PCI DSS is not design to be attained like your Girl or Boy Scout Badge
April 04, 2009
I am currently working on writing a security chapter contribution, mostly around the Payment Card Industry Data Security Standards, for Ted Hart's new Nonprofit book due out in 2010. A very smart gentleman I know from Visa asked me to assure that people reading it knew that gaining and maintaining PCI DSS for their organization wasn't viewed as a Girl or Boy Scout Badge. So I intend to do just that. To drive home the point to corporate management so they understand that to avoid being compromised security is a daily process, 24/7, especially after you attain your PCI DSS or PA-DSS compliance certification!
The RBS and Heartland breach is fascinating as someone had to be asleep at the switch over there for criminals to load up malware into their systems to steal cardholder data. Hello, who was monitoring their systems and couldn't see what was going on. Daily log reviews are essential to finding the in's and out's of the Bad boys and girls and there are methodologies to see any wireless intrusions from within and without.

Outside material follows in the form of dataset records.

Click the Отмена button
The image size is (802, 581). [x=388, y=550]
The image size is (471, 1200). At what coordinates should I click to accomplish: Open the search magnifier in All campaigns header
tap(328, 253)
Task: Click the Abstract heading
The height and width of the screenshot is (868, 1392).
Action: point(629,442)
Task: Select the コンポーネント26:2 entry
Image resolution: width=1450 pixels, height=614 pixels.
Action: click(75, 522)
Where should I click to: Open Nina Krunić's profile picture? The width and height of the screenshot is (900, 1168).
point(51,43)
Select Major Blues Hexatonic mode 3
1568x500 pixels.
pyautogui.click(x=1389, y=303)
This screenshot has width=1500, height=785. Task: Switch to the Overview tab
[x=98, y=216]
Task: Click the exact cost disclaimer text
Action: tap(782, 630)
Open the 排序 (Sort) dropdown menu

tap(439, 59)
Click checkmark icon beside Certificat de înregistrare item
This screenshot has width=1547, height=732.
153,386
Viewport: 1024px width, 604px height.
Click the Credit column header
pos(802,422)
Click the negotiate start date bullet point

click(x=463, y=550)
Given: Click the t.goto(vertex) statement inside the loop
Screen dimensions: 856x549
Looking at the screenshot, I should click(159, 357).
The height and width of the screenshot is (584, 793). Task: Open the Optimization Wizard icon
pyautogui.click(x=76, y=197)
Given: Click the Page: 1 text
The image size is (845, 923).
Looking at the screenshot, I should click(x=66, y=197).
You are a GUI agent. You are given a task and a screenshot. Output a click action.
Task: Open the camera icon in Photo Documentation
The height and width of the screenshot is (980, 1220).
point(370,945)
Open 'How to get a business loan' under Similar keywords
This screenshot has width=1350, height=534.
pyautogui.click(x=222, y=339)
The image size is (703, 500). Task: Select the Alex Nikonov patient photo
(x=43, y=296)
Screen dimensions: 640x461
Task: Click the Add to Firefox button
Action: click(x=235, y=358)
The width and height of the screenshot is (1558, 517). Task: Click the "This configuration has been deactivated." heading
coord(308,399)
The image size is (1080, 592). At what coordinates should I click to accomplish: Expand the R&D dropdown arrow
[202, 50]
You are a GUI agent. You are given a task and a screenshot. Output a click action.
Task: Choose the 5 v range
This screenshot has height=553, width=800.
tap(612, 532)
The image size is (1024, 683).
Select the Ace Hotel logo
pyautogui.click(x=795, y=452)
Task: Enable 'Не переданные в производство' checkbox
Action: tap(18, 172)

The toughest part of the PCI DSS compliance is your first compliance assessment. (I still find it interesting that in 2009, security 101 is still not being followed by so many organizations)! That is where you are going to spend the most amount of money on upgrades and education. After you become compliant you with your QSA would have put a strategic risk management plan in place to assure that you are monitoring your systems and applications 24/7 to assure that the criminals that are continually pounding away at you, can't gain access. The PCI DSS (Badge) of compliance is great when you attain it, but you have to make sure that security and privacy becomes a part of your corporate culture and daily monitoring to assure that your (Badge) stays current.
Payment applications and web-sites not coded to security standards, home computers, along with employees, bring some of the greates risks to our security today. I am amazed at just how many merchants are still not PCI DSS compliant when this program goes a long way to reducing criminal activity in both the physcial and online industries. It is obvious that more education or government intervention on security and privacy is required before we get buy in from business owners and nonprofit boards on PCI DSS.
Government's, Card Association's, merchants, and industry professionals must all work together if we want to get our industry locked down to minimize criminal activity.